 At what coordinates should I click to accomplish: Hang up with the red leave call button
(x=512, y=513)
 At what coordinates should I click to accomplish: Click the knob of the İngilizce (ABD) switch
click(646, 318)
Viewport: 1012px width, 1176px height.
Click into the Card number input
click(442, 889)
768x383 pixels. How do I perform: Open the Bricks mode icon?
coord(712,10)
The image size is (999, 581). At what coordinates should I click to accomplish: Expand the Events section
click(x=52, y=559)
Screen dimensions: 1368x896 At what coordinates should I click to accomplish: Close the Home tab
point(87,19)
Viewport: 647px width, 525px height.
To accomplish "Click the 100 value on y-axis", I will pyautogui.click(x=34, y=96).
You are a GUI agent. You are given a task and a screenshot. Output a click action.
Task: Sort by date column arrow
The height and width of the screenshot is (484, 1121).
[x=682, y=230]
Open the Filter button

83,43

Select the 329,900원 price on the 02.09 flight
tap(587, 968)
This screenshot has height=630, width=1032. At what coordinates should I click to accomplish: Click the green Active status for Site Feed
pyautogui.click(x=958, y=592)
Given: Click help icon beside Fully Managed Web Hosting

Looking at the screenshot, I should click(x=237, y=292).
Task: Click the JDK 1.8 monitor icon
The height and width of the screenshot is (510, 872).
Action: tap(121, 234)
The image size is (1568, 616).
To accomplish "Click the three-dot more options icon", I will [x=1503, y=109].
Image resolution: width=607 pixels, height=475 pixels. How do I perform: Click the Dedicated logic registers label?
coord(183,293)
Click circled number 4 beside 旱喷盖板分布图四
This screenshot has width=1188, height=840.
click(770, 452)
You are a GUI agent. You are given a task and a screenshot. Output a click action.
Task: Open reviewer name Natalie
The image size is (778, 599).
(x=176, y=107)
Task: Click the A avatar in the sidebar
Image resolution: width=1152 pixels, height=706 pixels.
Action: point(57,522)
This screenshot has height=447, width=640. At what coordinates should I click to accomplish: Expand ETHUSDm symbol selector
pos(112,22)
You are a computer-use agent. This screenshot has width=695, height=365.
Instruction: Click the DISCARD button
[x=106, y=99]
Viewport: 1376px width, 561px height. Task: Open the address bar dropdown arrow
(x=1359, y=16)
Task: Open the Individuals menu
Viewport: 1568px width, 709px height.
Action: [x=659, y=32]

--------------------------------

- Brief -
Give back exactly the lines from the one containing "Image resolution: width=1152" to the end of the material, both ends included.

- Result of the exercise -
Image resolution: width=1152 pixels, height=706 pixels.
Action: point(57,522)
This screenshot has height=447, width=640. At what coordinates should I click to accomplish: Expand ETHUSDm symbol selector
pos(112,22)
You are a computer-use agent. This screenshot has width=695, height=365.
Instruction: Click the DISCARD button
[x=106, y=99]
Viewport: 1376px width, 561px height. Task: Open the address bar dropdown arrow
(x=1359, y=16)
Task: Open the Individuals menu
Viewport: 1568px width, 709px height.
Action: [x=659, y=32]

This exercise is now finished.